Record extracts: Begin
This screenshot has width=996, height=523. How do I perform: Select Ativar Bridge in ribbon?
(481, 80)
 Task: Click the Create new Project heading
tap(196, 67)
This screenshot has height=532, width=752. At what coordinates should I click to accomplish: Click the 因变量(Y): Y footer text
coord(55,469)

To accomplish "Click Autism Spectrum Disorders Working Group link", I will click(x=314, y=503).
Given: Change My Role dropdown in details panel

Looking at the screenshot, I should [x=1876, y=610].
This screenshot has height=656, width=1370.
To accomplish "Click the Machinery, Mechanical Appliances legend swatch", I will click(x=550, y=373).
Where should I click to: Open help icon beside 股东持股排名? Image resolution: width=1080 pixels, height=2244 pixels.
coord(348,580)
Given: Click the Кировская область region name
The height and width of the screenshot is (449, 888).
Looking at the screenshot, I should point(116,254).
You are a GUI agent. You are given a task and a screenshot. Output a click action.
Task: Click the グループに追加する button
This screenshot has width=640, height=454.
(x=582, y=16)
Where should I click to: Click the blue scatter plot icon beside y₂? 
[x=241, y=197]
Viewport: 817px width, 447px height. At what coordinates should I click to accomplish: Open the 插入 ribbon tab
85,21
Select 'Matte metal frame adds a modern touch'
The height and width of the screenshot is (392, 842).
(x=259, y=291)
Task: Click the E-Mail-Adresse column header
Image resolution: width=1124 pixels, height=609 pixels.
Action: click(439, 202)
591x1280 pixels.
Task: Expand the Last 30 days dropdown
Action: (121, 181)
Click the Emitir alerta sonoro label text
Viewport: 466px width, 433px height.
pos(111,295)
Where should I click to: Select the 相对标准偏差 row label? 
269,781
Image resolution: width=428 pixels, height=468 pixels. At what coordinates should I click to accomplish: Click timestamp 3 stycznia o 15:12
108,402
Record extracts: End
Problem statement: Reproduce the data shown above exactly, including every line.

Response box:
This screenshot has width=996, height=523. How do I perform: Select Ativar Bridge in ribbon?
(481, 80)
 Task: Click the Create new Project heading
tap(196, 67)
This screenshot has height=532, width=752. At what coordinates should I click to accomplish: Click the 因变量(Y): Y footer text
coord(55,469)

To accomplish "Click Autism Spectrum Disorders Working Group link", I will click(x=314, y=503).
Given: Change My Role dropdown in details panel

Looking at the screenshot, I should [x=1876, y=610].
This screenshot has height=656, width=1370.
To accomplish "Click the Machinery, Mechanical Appliances legend swatch", I will click(x=550, y=373).
Where should I click to: Open help icon beside 股东持股排名? Image resolution: width=1080 pixels, height=2244 pixels.
coord(348,580)
Given: Click the Кировская область region name
The height and width of the screenshot is (449, 888).
Looking at the screenshot, I should point(116,254).
You are a GUI agent. You are given a task and a screenshot. Output a click action.
Task: Click the グループに追加する button
This screenshot has width=640, height=454.
(x=582, y=16)
Where should I click to: Click the blue scatter plot icon beside y₂? 
[x=241, y=197]
Viewport: 817px width, 447px height. At what coordinates should I click to accomplish: Open the 插入 ribbon tab
85,21
Select 'Matte metal frame adds a modern touch'
The height and width of the screenshot is (392, 842).
(x=259, y=291)
Task: Click the E-Mail-Adresse column header
Image resolution: width=1124 pixels, height=609 pixels.
Action: click(439, 202)
591x1280 pixels.
Task: Expand the Last 30 days dropdown
Action: (121, 181)
Click the Emitir alerta sonoro label text
Viewport: 466px width, 433px height.
pos(111,295)
Where should I click to: Select the 相对标准偏差 row label? 
269,781
Image resolution: width=428 pixels, height=468 pixels. At what coordinates should I click to accomplish: Click timestamp 3 stycznia o 15:12
108,402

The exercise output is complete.